12 Visualisations in Base R

It is a common practice to visualize data as soon as we start analysing it. While small data can be easily visualised in data format, the most common being opening it in MS Excel format, it becomes a hurdle to look at it when the data is bigger. Undoubtedly, visualization is an essential tool for data analysis because it enables us to see patterns and relationships that may not be apparent from a simple numerical summary. For example, a histogram can show the distribution of a variable, which can help identify outliers or skewness that may be hidden in the summary statistics. Similarly, a scatter plot can show the relationship between two variables, which can help identify correlation or causation that may not be apparent from summary statistics.

Visualization also plays a crucial role in communicating data analysis results to others. A well-designed graph or chart can convey information more effectively than a table of numbers or a lengthy report. It can also help identify errors or anomalies in the data and facilitate better decision-making.

In R, the base graphics system provides a powerful set of functions for creating various types of graphs and plots. In this chapter, we will cover the most commonly used functions for creating visualizations in base R, including plot(), boxplot(), barplot(), hist(), pie(), dotchart() and kernel density plots.

Note: In next chapter we will cover visulaisation through ggplot2 library which is very extensive, and is developed on theortical framework known as ‘grammar of graphics’. This grammar, created by Leland Wilkinson, has been implemented in a variety of data visualisation software like Tableau12, Plotly, etc.

12.1 Using plot()

The plot() function in R is a very versatile function that can create a wide variety of visualizations.

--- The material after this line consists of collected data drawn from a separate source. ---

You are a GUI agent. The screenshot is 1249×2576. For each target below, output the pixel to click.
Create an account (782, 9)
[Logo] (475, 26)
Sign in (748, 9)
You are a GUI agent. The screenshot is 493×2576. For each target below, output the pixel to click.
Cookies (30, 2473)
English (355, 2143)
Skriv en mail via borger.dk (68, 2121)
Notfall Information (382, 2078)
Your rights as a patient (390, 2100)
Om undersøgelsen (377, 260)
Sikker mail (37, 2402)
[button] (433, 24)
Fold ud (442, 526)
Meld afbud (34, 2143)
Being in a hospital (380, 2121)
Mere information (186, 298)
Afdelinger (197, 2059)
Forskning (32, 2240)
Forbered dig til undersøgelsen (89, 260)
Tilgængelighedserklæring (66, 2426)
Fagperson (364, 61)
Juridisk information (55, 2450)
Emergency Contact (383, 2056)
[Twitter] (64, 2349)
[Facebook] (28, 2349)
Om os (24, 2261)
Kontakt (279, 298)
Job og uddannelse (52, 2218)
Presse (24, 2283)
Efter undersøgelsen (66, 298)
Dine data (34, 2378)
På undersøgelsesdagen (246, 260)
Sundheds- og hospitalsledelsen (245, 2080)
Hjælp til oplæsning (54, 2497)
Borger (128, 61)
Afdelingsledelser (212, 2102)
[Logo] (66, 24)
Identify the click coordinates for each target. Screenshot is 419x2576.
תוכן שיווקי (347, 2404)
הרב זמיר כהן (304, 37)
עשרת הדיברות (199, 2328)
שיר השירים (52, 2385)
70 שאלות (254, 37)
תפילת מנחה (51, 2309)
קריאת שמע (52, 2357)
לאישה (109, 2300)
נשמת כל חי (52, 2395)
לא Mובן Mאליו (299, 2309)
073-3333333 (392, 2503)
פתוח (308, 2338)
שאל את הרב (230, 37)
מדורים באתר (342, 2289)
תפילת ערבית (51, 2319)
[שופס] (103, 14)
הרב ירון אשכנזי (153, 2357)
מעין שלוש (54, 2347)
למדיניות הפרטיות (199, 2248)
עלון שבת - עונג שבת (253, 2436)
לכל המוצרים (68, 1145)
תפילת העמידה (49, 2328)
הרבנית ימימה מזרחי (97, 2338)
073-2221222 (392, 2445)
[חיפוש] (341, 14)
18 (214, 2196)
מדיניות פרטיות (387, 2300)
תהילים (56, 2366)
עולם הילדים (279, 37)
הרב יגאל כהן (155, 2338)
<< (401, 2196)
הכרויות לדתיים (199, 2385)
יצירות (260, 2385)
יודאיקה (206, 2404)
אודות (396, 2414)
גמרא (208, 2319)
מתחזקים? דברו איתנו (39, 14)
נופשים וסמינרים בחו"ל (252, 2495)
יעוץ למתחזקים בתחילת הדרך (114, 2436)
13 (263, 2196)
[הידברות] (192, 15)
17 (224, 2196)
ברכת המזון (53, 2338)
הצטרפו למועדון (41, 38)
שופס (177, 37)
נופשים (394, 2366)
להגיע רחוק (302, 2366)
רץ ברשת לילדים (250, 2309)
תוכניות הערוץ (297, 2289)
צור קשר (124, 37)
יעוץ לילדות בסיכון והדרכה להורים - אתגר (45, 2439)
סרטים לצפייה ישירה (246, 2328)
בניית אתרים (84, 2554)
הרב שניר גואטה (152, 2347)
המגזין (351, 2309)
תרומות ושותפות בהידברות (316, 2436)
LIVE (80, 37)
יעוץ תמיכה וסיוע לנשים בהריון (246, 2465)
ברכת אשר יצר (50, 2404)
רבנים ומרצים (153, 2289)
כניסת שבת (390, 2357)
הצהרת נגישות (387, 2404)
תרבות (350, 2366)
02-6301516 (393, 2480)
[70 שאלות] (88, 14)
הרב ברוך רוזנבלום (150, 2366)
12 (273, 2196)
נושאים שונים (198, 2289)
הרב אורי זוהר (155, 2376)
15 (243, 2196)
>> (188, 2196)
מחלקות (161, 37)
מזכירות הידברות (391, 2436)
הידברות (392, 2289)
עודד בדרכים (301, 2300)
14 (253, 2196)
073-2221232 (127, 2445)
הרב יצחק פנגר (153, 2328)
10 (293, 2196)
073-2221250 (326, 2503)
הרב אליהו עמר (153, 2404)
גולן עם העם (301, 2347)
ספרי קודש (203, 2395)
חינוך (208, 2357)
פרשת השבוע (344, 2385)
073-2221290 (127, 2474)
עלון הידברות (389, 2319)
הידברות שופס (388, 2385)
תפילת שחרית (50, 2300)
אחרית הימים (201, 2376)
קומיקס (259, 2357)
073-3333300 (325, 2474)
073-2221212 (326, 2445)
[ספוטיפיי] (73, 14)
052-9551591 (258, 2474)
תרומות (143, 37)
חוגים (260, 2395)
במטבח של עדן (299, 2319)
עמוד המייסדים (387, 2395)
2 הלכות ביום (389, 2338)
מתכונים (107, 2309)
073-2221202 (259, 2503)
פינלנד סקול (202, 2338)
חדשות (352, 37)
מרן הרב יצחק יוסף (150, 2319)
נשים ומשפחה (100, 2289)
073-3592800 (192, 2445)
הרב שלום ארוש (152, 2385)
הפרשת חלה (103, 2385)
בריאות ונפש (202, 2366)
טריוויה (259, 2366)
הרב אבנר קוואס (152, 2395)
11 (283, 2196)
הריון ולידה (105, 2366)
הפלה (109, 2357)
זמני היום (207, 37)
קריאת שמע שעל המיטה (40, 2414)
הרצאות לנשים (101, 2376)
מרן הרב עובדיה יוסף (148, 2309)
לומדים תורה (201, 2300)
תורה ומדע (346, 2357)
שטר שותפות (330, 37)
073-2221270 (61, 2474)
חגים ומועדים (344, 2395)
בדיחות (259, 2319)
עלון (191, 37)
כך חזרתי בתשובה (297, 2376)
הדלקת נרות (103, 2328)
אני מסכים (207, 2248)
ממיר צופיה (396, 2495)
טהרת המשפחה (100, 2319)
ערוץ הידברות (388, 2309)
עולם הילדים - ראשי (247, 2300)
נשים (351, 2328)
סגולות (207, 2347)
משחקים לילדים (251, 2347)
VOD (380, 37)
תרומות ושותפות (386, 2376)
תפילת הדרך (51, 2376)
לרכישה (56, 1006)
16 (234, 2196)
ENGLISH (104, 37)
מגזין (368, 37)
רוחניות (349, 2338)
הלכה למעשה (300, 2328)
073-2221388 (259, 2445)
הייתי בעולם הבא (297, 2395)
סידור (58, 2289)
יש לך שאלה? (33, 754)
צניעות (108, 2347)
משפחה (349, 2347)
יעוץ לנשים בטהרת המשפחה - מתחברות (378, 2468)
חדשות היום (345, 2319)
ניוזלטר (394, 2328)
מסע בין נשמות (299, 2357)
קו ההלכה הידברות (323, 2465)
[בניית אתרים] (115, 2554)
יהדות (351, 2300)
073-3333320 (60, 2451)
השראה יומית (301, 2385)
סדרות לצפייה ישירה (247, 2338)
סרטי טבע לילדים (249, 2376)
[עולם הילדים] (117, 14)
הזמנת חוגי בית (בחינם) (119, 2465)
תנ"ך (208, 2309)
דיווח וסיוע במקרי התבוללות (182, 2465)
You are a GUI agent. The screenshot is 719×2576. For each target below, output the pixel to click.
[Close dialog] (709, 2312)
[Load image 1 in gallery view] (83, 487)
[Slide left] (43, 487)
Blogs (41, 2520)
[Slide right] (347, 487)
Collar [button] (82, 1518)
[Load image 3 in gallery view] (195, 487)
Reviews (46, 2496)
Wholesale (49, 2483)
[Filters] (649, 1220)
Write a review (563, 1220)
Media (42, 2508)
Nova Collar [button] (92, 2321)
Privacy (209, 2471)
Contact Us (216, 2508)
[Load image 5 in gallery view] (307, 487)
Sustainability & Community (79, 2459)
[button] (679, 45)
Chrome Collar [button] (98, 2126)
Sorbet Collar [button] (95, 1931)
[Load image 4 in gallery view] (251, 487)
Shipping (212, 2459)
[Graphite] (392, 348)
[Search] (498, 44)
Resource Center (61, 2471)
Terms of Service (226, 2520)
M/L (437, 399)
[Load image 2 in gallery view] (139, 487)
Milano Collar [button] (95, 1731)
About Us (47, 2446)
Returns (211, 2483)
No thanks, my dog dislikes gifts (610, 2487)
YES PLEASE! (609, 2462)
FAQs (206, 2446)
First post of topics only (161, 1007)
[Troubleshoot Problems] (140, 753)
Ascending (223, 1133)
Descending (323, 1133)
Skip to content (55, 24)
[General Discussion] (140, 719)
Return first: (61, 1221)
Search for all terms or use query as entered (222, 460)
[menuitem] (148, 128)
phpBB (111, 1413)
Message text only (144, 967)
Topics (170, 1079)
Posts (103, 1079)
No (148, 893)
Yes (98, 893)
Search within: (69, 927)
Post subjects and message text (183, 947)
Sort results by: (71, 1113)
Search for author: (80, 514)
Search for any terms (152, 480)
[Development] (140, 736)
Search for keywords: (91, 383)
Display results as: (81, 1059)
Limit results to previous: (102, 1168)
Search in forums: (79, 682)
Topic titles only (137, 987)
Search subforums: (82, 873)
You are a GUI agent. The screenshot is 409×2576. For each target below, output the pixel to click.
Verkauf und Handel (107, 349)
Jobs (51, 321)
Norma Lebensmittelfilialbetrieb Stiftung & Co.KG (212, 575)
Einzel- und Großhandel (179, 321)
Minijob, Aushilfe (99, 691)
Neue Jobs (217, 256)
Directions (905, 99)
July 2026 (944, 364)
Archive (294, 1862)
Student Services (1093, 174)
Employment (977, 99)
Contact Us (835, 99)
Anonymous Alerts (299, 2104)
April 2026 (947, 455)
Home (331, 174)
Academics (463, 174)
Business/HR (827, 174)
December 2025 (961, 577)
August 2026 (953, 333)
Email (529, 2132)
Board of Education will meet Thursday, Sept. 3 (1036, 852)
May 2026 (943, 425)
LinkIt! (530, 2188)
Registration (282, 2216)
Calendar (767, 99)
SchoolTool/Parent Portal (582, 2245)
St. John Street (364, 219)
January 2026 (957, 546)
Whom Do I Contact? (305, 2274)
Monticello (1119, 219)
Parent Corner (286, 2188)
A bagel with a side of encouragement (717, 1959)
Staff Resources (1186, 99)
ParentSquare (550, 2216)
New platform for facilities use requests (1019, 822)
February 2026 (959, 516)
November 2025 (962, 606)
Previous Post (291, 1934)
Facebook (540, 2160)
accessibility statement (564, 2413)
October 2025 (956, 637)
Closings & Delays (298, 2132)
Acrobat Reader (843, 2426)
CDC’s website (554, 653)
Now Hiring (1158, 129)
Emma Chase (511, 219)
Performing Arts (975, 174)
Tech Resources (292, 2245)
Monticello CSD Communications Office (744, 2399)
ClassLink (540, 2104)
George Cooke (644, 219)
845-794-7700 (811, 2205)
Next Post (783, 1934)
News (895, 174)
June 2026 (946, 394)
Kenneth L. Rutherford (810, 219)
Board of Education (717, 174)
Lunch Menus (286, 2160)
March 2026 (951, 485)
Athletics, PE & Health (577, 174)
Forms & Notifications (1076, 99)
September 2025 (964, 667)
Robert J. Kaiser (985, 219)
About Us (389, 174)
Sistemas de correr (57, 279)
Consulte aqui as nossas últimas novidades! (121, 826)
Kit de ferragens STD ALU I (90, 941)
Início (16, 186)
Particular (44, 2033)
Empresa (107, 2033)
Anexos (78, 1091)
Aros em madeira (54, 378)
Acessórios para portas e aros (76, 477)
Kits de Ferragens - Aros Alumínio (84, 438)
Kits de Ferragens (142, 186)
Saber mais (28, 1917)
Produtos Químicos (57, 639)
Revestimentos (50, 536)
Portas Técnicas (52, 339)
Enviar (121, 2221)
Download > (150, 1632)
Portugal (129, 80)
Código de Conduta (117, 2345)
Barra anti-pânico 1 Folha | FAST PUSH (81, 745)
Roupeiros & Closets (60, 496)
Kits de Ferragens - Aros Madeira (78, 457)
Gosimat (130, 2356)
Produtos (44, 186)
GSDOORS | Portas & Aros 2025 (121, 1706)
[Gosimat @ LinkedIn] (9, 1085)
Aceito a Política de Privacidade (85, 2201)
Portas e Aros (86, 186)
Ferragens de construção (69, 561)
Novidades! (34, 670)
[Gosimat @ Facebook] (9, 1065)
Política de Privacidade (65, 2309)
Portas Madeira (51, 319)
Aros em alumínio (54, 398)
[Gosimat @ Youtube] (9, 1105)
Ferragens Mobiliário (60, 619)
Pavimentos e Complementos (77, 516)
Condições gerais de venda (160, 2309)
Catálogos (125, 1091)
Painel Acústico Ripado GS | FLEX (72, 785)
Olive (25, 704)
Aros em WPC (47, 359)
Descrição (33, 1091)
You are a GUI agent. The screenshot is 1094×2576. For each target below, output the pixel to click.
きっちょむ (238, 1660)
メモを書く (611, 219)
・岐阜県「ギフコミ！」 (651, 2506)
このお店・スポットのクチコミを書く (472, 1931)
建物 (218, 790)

Its primary purpose is to create scatterplots, but it can also create line plots, bar plots, box plots, and many other types of plots. The “plot” function can be customized in many ways, allowing users to create high-quality visualizations that are tailored to their specific needs.

The basic syntax of the “plot” function is as follows:

plot(x, y, ...)

The x and y arguments specify the variables to be plotted on the x-axis and y-axis, respectively. The ... argument can include a wide range of optional arguments that customize the plot. Some of the most commonly used optional arguments include:

  • xlab: Specifies the label for the x-axis.
  • ylab: Specifies the label for the y-axis.
  • main: Specifies the main title for the plot.
  • xlim: Specifies the limits for the x-axis.
  • ylim: Specifies the limits for the y-axis.
  • type: Specifies the type of plot to be created (e.g., "p" for points, "l" for lines,"b" for both points and lines, etc.).
  • col: Specifies the color of the plot elements (e.g., points, lines, etc.).
  • pch: Specifies the symbol used for the points in the plot.
  • cex: Specifies the size of the plot elements (e.g., points, lines, etc.).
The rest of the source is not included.